图5 秋茄分离单体化合物对人食管癌EC-9706 细胞的抑制活性
单体化合物抗肿瘤活性结果显示,四个化合物均有一定抗肿瘤活性,所以分别对其进行结构鉴定。
2.5.1 化合物1白色粉末, mp 294~296℃。Liebermann-Burchard 反应阳性,Molish 反应阴性。由HR-ESI-MS 得到分子式C30H48O3。ESI-MSm/z:456 [M]+。1H-NMR (400 MHz, C5D5N)δH: 4.94(1H, brs, H-29α), 4.76 (1H, brs, H-29β), 3. 52 (1H,d,J= 9. 8 Hz, H-19),3. 49 (2H, t,J= 7. 8 Hz, H-3),1.94 (3H, brs, H-30), 1.21 (3H, s,H-27), 1.06 (3H, s,H-26), 1.05 (3H, s, H-23), 1.00 (3H, s, H-25), 0.82(3H, s, H-24).以上光谱数据与文献报道基本一致[6],加上与对照品呈现一致的Rf 值,故鉴定化合物为白桦脂酸(图6-A)。

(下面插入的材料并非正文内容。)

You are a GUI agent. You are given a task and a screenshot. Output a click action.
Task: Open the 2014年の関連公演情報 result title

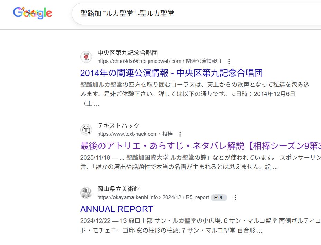(171, 73)
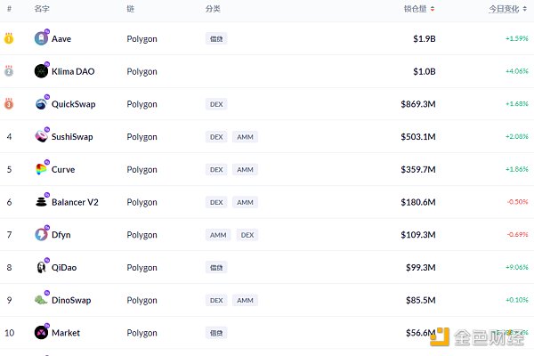
Task: Open the QiDao logo icon
Action: pyautogui.click(x=41, y=267)
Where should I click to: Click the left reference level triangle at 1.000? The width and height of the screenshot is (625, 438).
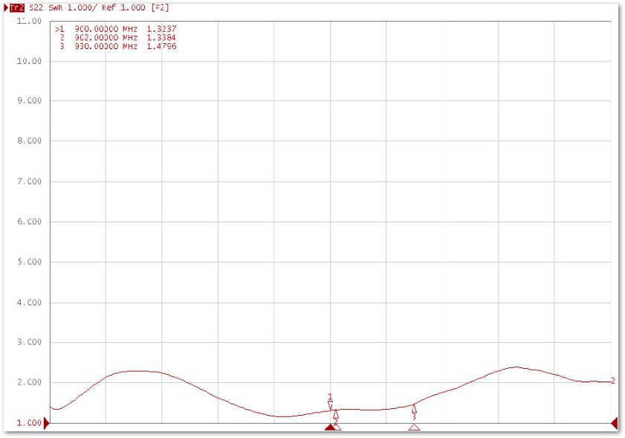(47, 423)
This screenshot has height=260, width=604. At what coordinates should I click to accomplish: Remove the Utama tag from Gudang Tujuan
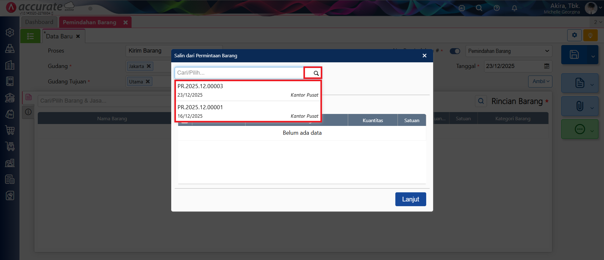[148, 82]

2.5.2 化合物2白色粉末, mp 275~276℃。Liebermann-Burchard 反应阳性,Molish 反应阴性,溴甲酚绿反应阳性。ESI-MSm/z: 456 [M]+,分子式为C30H48O3。1H-NMR (400 MHz, C5D5N)δH: 5.48 (1H, t,J= 3.2 Hz, H-12), 3.47 (1H, dd,J=11.5, 4.8 Hz, H-3), 2.64 (1H, d,J= 7.8 Hz, H-18),1.36 (3H, s, 29-CH3), 1.24 (3H, s, H-27), 1.21(3H, s, H-23β), 1.04 (3H, s,H-24α), 1.01 (3H, s,H-30), 0.94 (3H, s, H-26), 0.87 (3H, s, H-5). 以上光谱数据与文献报道基本一致[7],加上与对照品呈现一致的Rf 值,故鉴定化合物为熊果酸(图6-B)。

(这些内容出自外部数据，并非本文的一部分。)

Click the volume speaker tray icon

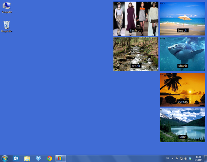click(186, 158)
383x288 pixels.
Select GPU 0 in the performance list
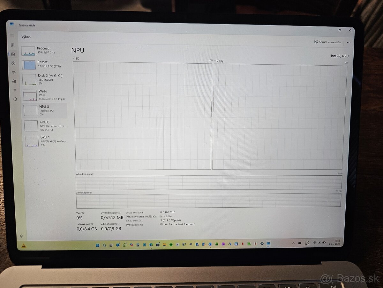click(45, 125)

2.5.3 化合物3白色粉末, mp 253~255℃。Liebermann-Burchard 反应阳性,茴香醛显色为紫红色。EI-MSm/z:442[M]+。1H-NMR(CDCl3,400MHz)δH:4.67(1H,s,H-29α),4.57(1H,s,H-29β),4.03(1H,d,J=9.8Hz,H-28b),3.32(1H,d,J=9.8 H z,H-2 8 a),3.1 8(2 H,t,J=7.8 H z,H-3),2.38(1H,m,H-19),1.93(3H,s,H-30),1.01(3H,s,H-26),0.96(3H,s,H-23),0.81(3H,s,H-25),0.75(3H,s,H-24)以上光谱数据与文献报道基本一致[8],加上与对照品呈现一致的Rf 值,故鉴定化合物为白桦脂醇(图6-C)。

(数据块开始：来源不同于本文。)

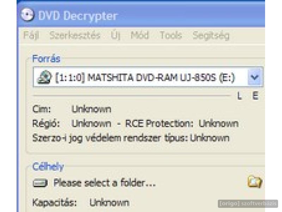Open the Tools menu

coord(171,35)
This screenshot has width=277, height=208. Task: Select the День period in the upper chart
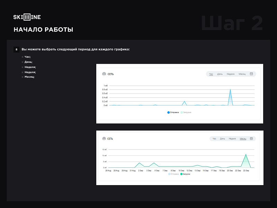point(220,74)
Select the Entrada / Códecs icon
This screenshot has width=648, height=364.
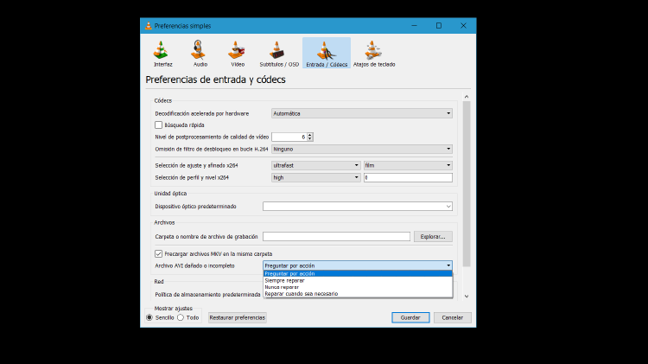(327, 53)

2.5.4 化合物4白色粉末,mp 213~215℃。Liebermann-Burchard 反应阳性,茴香醛显色为紫红色,三氯醋酸反应呈阳性。ESI-MSm/z:427[M + H]+。1H-NMR(400MHz,CDCl3)δH:4.68(1H,d,J=2.4Hz,H-29a),4.58(1H,d,J=2.4Hz,H-29b),3.19(1H,dd,J=11.4,4.8Hz,H-3),1.68(3H,s,H-30),1.03(3H,s,H-26),0.97(3H,s,H-23),0.94(3H,s,H-27),0.83(3H,s,H-25),0.79(3H,s,H-28),0.76(3H,s,H-24)。以上光谱数据与文献报道基本一致[9],加上与对照品呈现一致的Rf 值,故鉴定化合物为羽扇豆醇(图6-D)。
图6 秋茄叶中分离化合物的分子结构
秋茄是一种常见的红树植物,生长在热带、亚热带海岸潮间带特殊生境,不仅具有重要的生态意义,还具有重要经济和药用价值[10]。由于秋茄所处的特殊生长环境,已从秋茄中分离出多种具有特定生理功能的化合物。Majumdar 等[3]从秋茄叶分离出β-香树脂醇、木醛酮、蒲公英甾醇3 个三萜化合物和1 个甾醇化合物β-谷甾醇。Ghoshet 等[11]从秋茄的树皮中分离出包括6 个新鞣质类化合物。卢昌义等[12]等对秋茄叶脂肪酸组成研究表明秋茄叶中脂肪酸碳链多为12~28 个碳原子,富含软脂酸和硬脂酸等饱和脂肪酸,油酸和亚油酸等不饱和脂肪酸。从秋茄叶中分离出黄酮化合物芦丁对动脉样硬化和高血压有一定治疗作用。秋茄作为海洋药用植物已经被《现代本草纲目》收录[13]。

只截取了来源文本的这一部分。